Malaysia produces 50 % of the total quantity of palm oil produced in the world and this makes it the largest palm oil producer in the world. Palm oil is produced in palm oil mills, which have their captive steam power plants and these plants use palm oil waste (shell and fibre) as fuel for the boilers.

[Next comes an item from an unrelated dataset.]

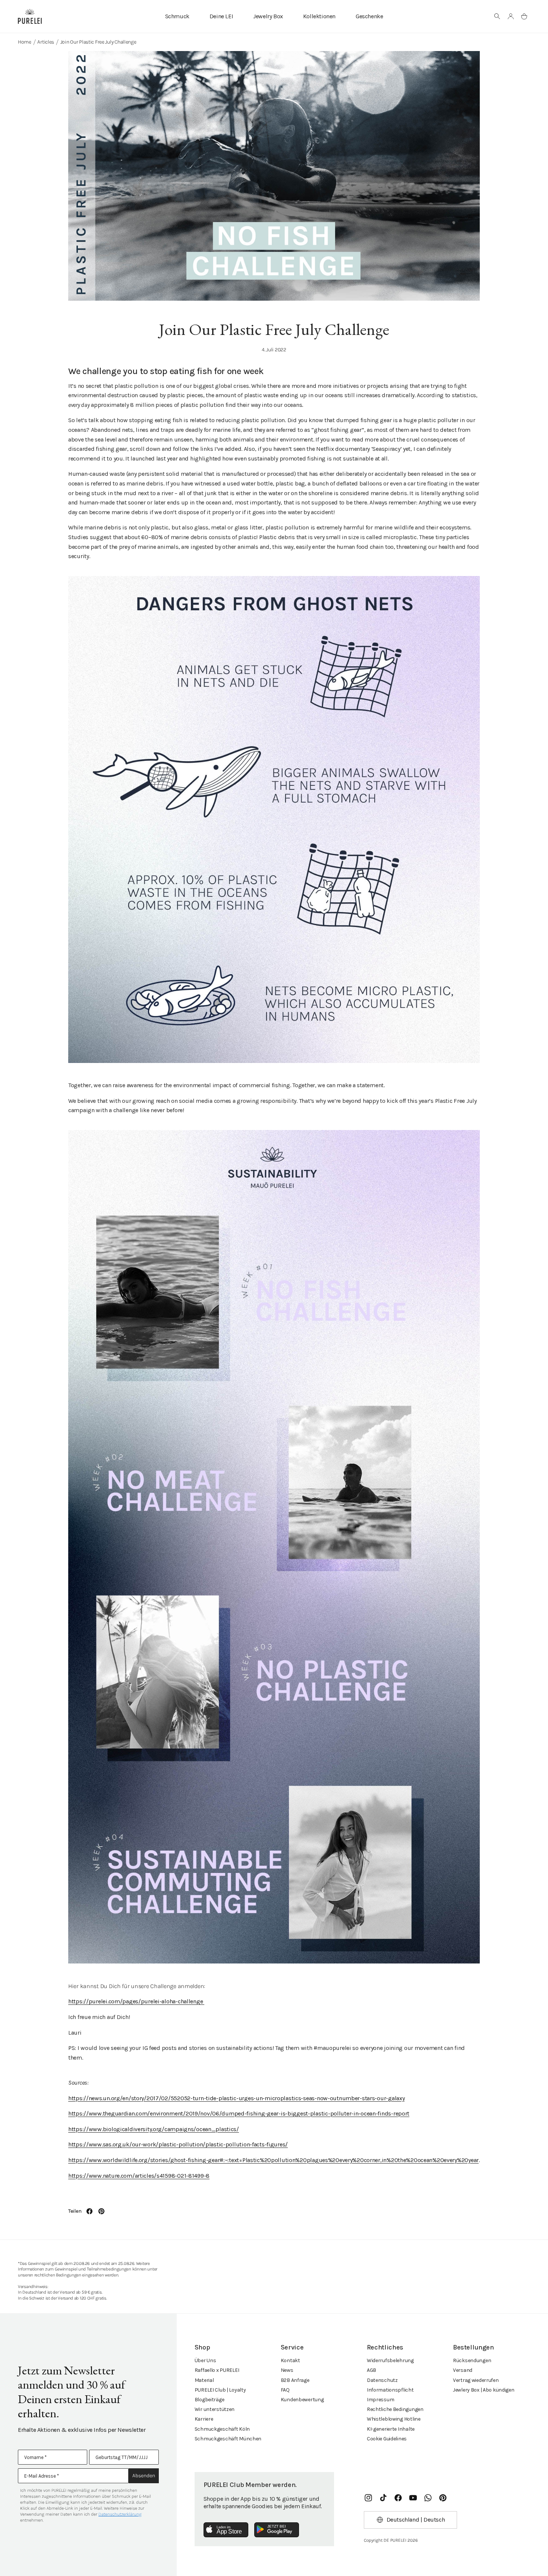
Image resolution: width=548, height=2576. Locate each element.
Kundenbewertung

Unfortunately, the combustion products of these materials cause severe atmospheric pollutions. According to a survey in 1999, only 76% of the palm oil mills in Malaysia meet the regulation of Department of Environment (DOE) regarding the emission. The emission released through the chimney can be monitored by modeling its process of input (in fuel, turbine, boiler) and output of the pollutants. Modeling the emission from the palm oil mill boiler based on Artificial Neural Networks (ANN) is used in this research.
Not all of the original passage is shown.